On March 25, 2020, Prime Minister Sheikh Hasina announced, in her address to the nation, that the government would provide an incentive package of Taka 5,000 crore for export-oriented industries. She explicitly mentioned the basic terms of reference, that the fund could only be used to pay the salaries and allowances of workers and staff. An assumption was that as export orders were possibly cancelled or deferred, entrepreneurs would face a mounting liquidity crisis for meeting the payment of wages and other short-term obligations. Industry stakeholders welcomed this scheme. The Prime Minister also announced a series of other incentives and measures for mitigating the economic effects of the novel coronavirus (Covid-19) pandemic. It is true that Covid-19 has disrupted the global apparel value chain. Some global buyers have either cancelled or suspended their export orders. Sourcing raw materials has also proved almost impossible, as China and other major economies are de facto closed from the rest of the world. After coronavirus infections began to surface in Bangladesh, the Government of Bangladesh imposed a voluntary lockdown of its citizens, effectively causing every industry to shut down their production.
A government notification came out on March 31, 2020 outlining the basic terms of reference of the incentive package. The regulation stipulates that a budgetary allocation would be given to Bangladesh Bank, which would in turn lend to commercial banks at zero interest rate. The commercial banks would extend the loan facility to exporters at a two percent simple interest rate. A few conditions—like only export-oriented and active industrial units are eligible for these loans and that the money could only be used for payment of salaries and allowances—are further imposed. Repayment terms are also simple, including a six-month grace period, to be followed by an amortisation of the loan over 18 monthly equal installments.
The internal control mechanism of the scheme is also proactive. Lending banks shall review salary sheets of a potential borrower for the three months preceding the outbreak of Covid-19 in March 2020. Banks will directly pay to the bank accounts of eligible workers or by a mobile cash transfer mechanism. No payment to a worker shall exceed an average gross payout over the last three months. Finally, any manufacturer exporting at least 80 percent of manufactured goods would be eligible under this scheme. It implies that the scheme does not discriminate between direct and deemed exporters.

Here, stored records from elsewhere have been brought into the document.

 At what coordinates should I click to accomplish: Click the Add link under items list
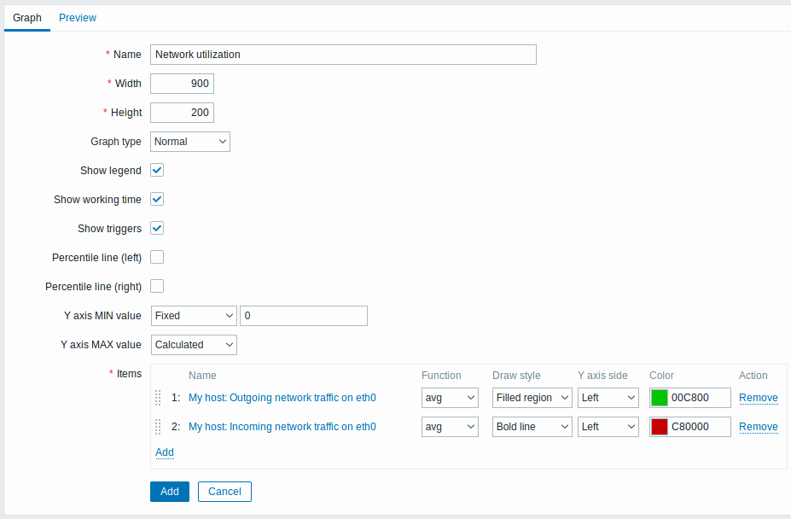click(x=165, y=452)
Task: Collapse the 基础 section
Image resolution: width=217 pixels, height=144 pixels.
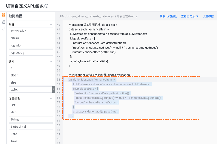Action: (x=51, y=25)
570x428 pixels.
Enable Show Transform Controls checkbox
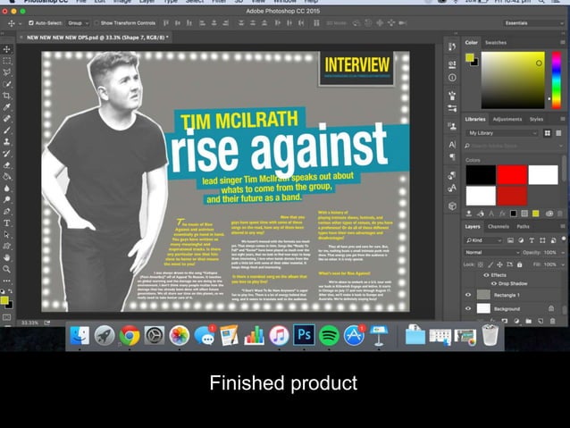click(x=96, y=22)
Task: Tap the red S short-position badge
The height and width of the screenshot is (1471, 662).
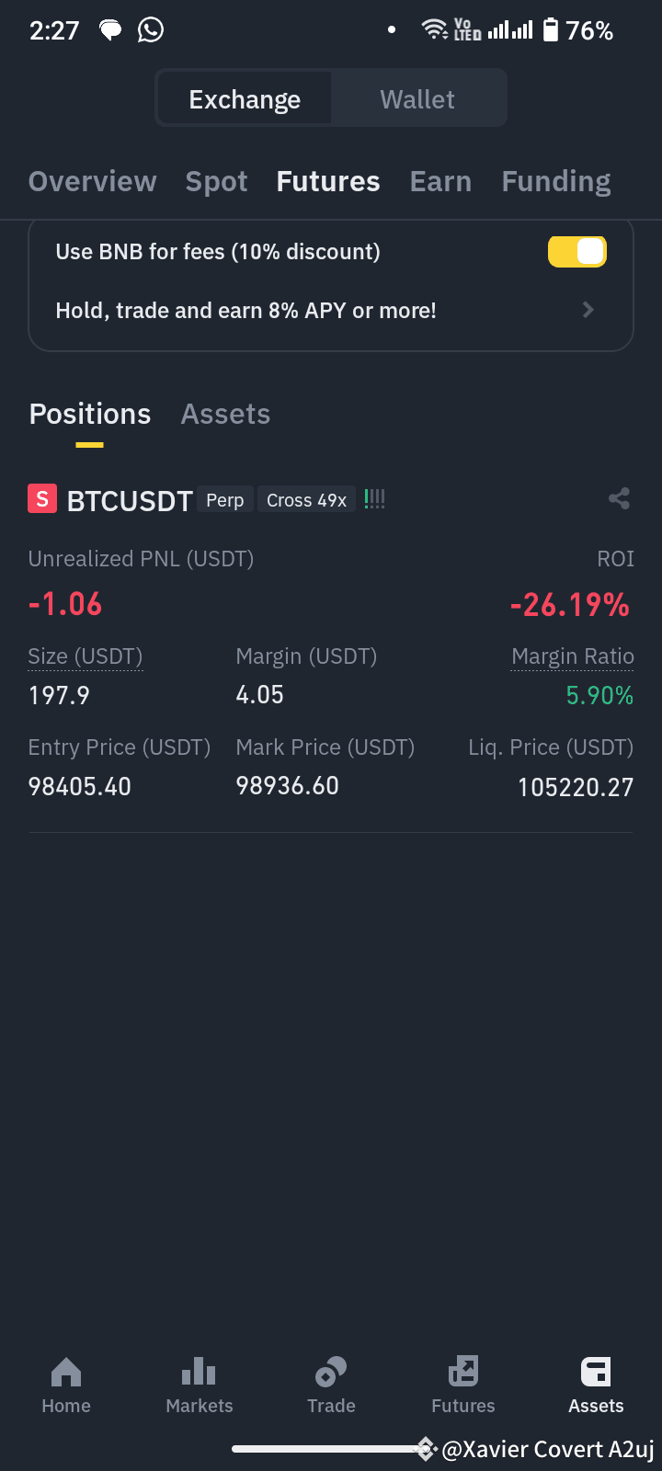Action: point(42,499)
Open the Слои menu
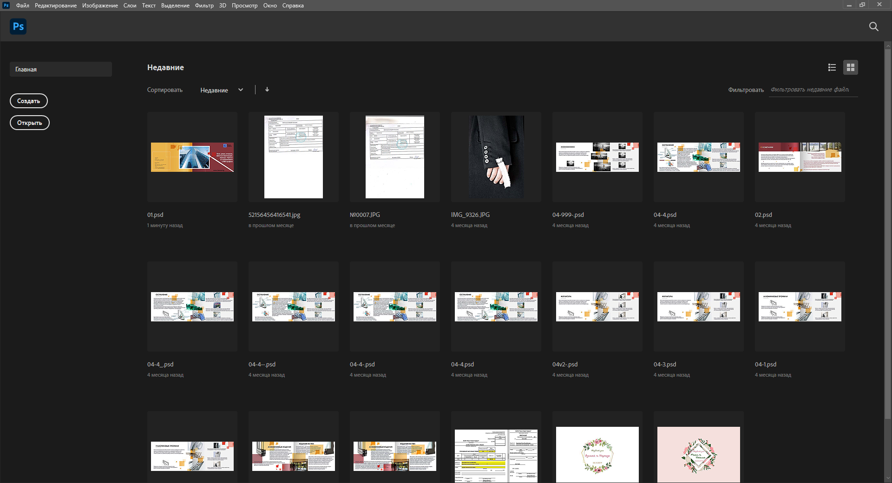Viewport: 892px width, 483px height. [x=130, y=6]
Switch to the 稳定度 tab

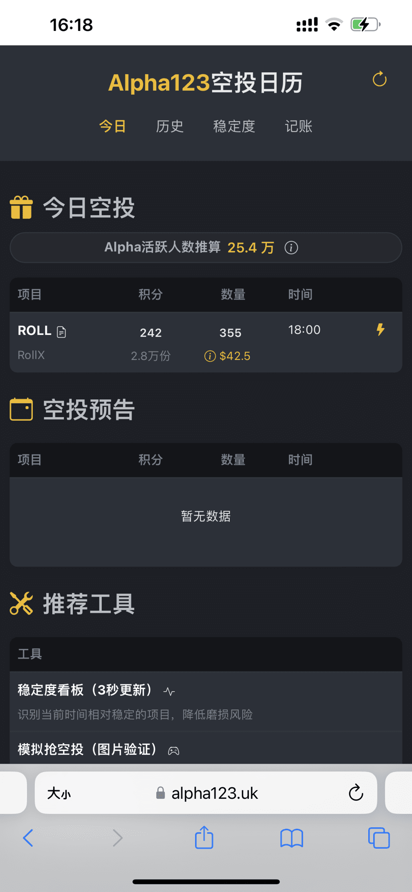pos(234,126)
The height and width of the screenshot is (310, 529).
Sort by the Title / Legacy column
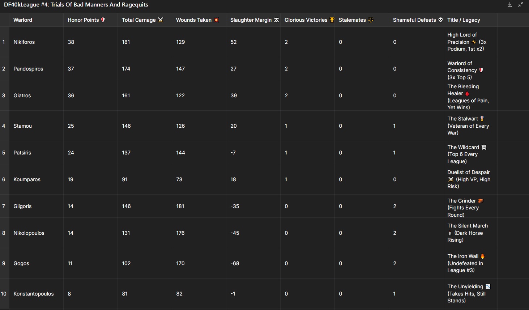[464, 20]
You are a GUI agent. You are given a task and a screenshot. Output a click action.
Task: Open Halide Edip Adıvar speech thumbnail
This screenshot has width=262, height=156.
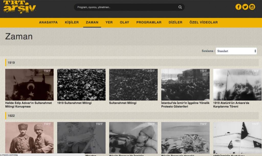click(x=29, y=84)
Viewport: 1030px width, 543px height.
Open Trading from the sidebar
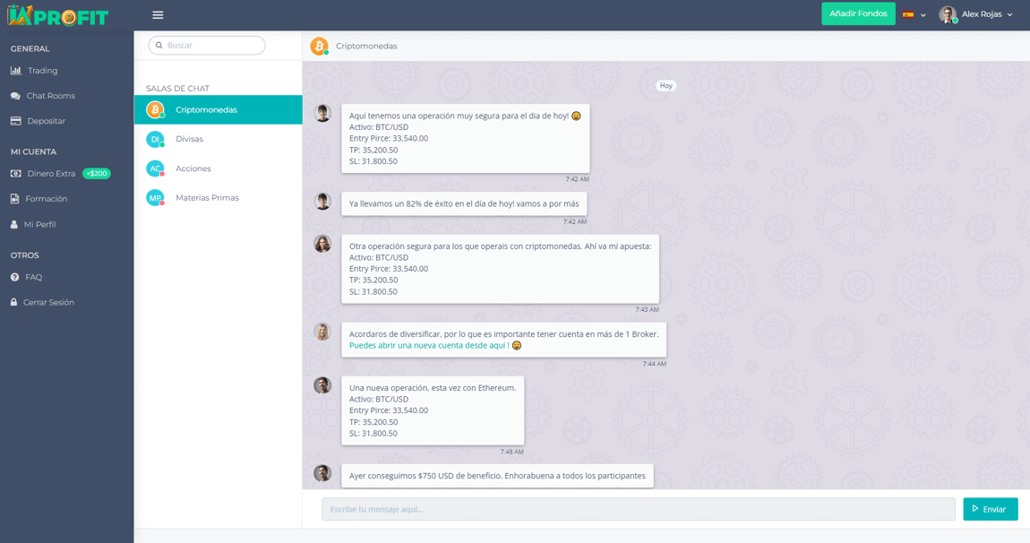tap(42, 71)
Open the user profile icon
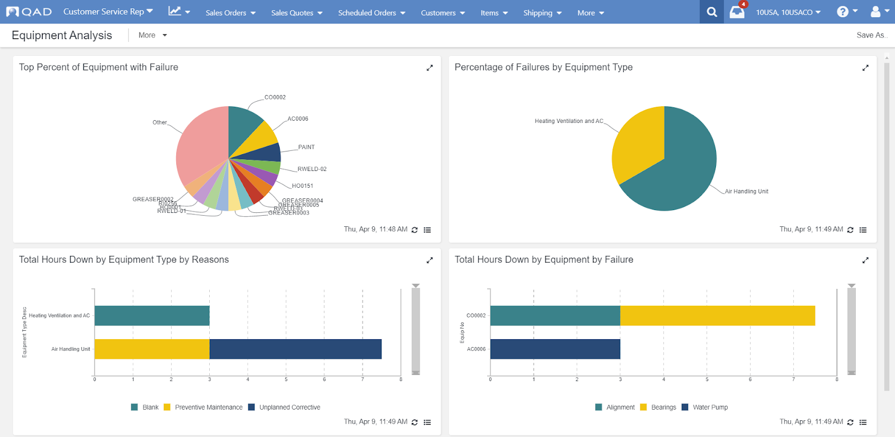The height and width of the screenshot is (437, 895). pyautogui.click(x=876, y=12)
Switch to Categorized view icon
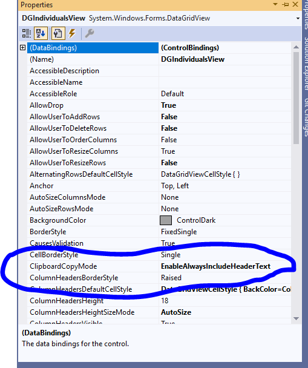This screenshot has width=308, height=368. point(27,33)
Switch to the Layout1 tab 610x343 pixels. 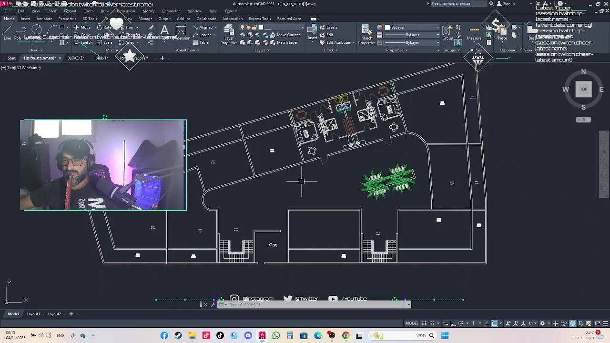pyautogui.click(x=33, y=314)
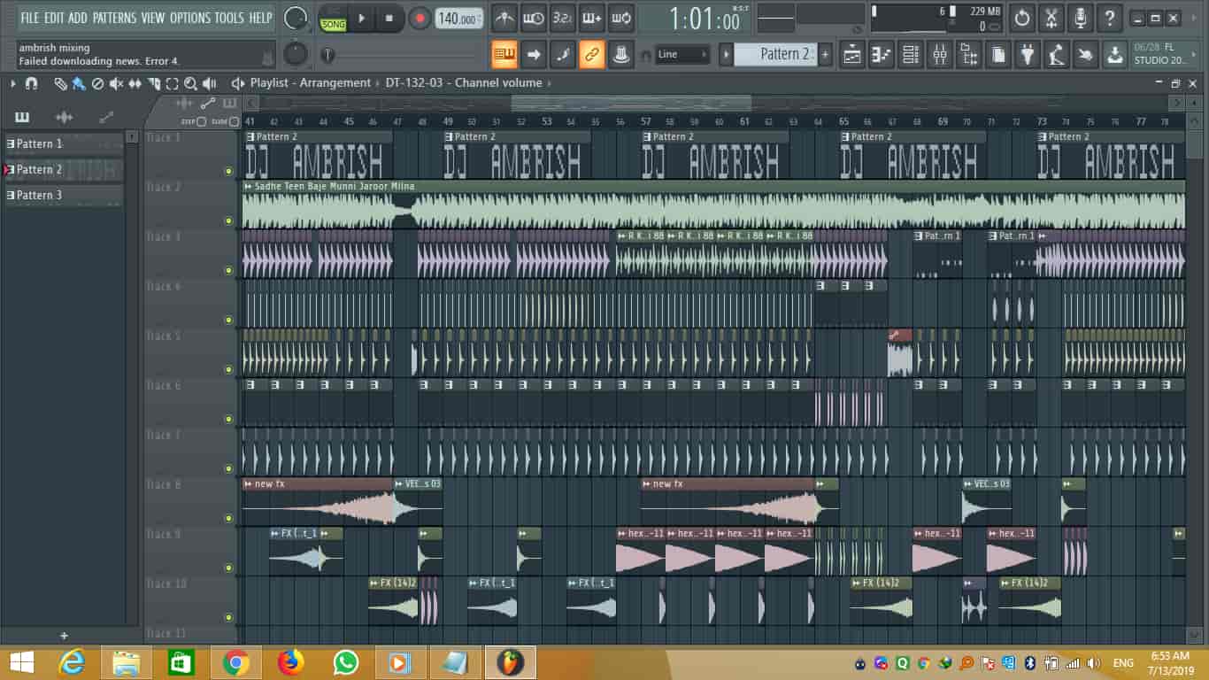Select the Zoom tool in the playlist toolbar

point(190,83)
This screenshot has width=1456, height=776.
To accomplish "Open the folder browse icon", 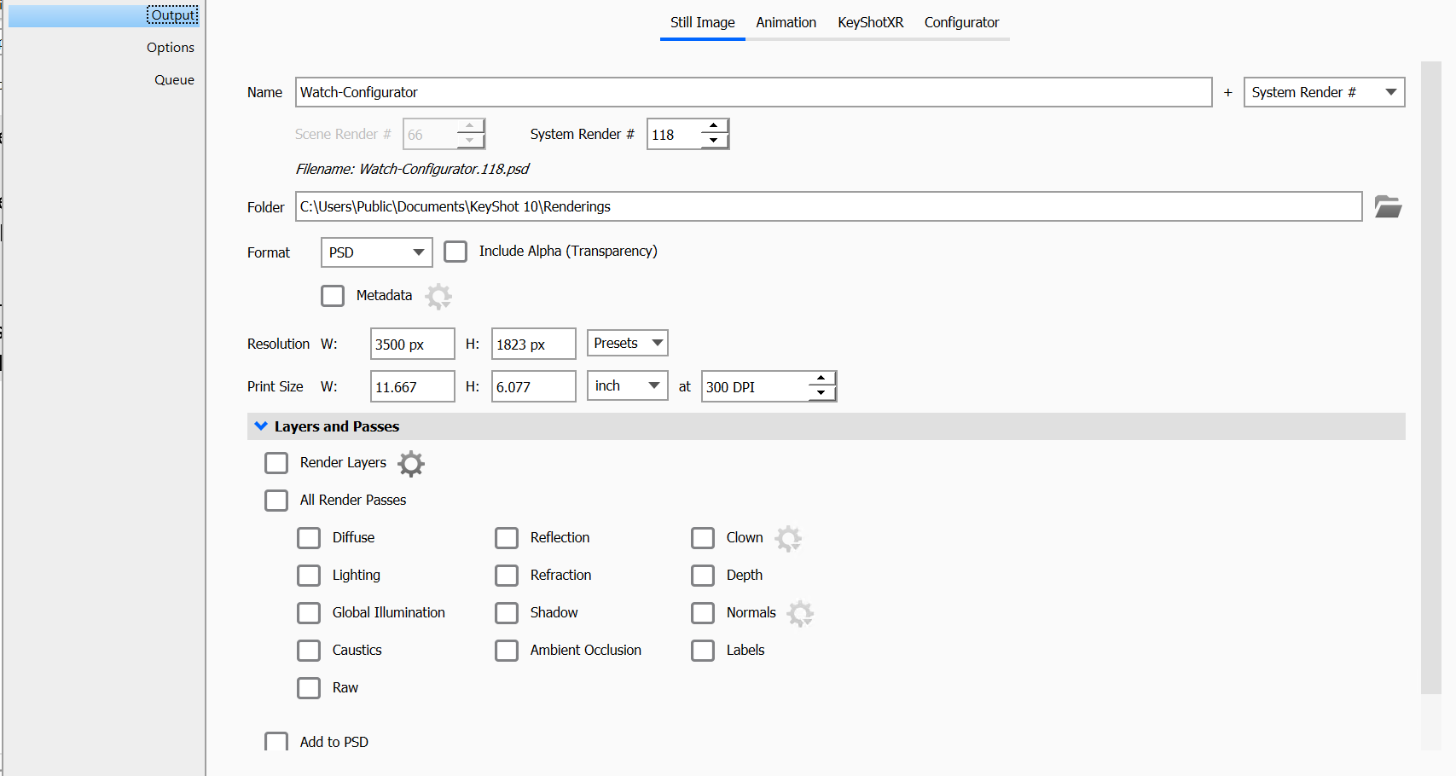I will click(1388, 206).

Overall, the incentive scheme announced by Prime Minister Sheikh Hasina is timely, pragmatic and forward thinking. The actual design of it is also reasonably well-articulated. It is not a grant and not a pure subsidy to private entrepreneurs. The only subsidy is the borrowing cost from the sale of government securities used to finance the scheme. A few more considerations would make this scheme even more sustainable and equitable.
Firstly, an eligible borrowing firm could be charged at least at the bank rate plus a two percent spread so that the government would not be required to pay the interest amounts. Secondly, every apparel manufacturer might not have a liquidity crisis and would be unwilling to apply for this incentive if the actual borrowing cost was consistent with the opportunity costs. Note that apparel exporters demanded short-term liquidity, not subsidies. This indicates that the inherent design of the scheme whereby a borrower can borrow free of costs would encourage every exporter to apply for the incentive scheme. This design is flawed and may lead to excess demand for funds. The flawed design may also cause corruption, where exporters who are politically powerful or control bank management will abuse fake salary sheets for getting the maximum amount of loans. This possibility of corruption could be eliminated just by a simple rule—that access to liquidity is guaranteed at the bank rate plus a two percent spread. It is noteworthy that the provision of direct payment to the bank account (or bKash account) of a worker will help minimise the risk of corruption in the planned scheme.
Thirdly, this incentive will produce credit risks. Some borrowers will default and be unable to pay back. In its present form, it will be a cost for the lending bank and this is unacceptable. Fourthly, instead of a budgetary allocation via Bangladesh Bank, the financing scheme could be floated by Bangladesh Bank itself under the existing Export Development Fund (EDF) or a similar initiative. That would leave the Ministry of Finance with this money to help the most disadvantaged or meet more pressing needs in public health.
Finally, any government intervention should be based on the principle of neutrality. What will happen to micro, small and medium enterprises (MSMEs) and/or large ones that are not export-oriented but employ millions of workers? What will happen to the self-employed in the agriculture sector? The government should offer them windows of access to finance in these hard times. As of the latest labour force survey, agriculture alone employs 24.7 million workers. Service industries, including wholesale and retail trade, transportation, construction and others, account for 27.2 million workers. A staggering number of more than 50 million workers are also facing job loss, income loss and the prospect of transient poverty. We expect that the government of Bangladesh will also consider rolling out innovative financial schemes in order to supply liquidity to the self-employed, MSMEs and local industries and help them navigate the Covid-19 crisis.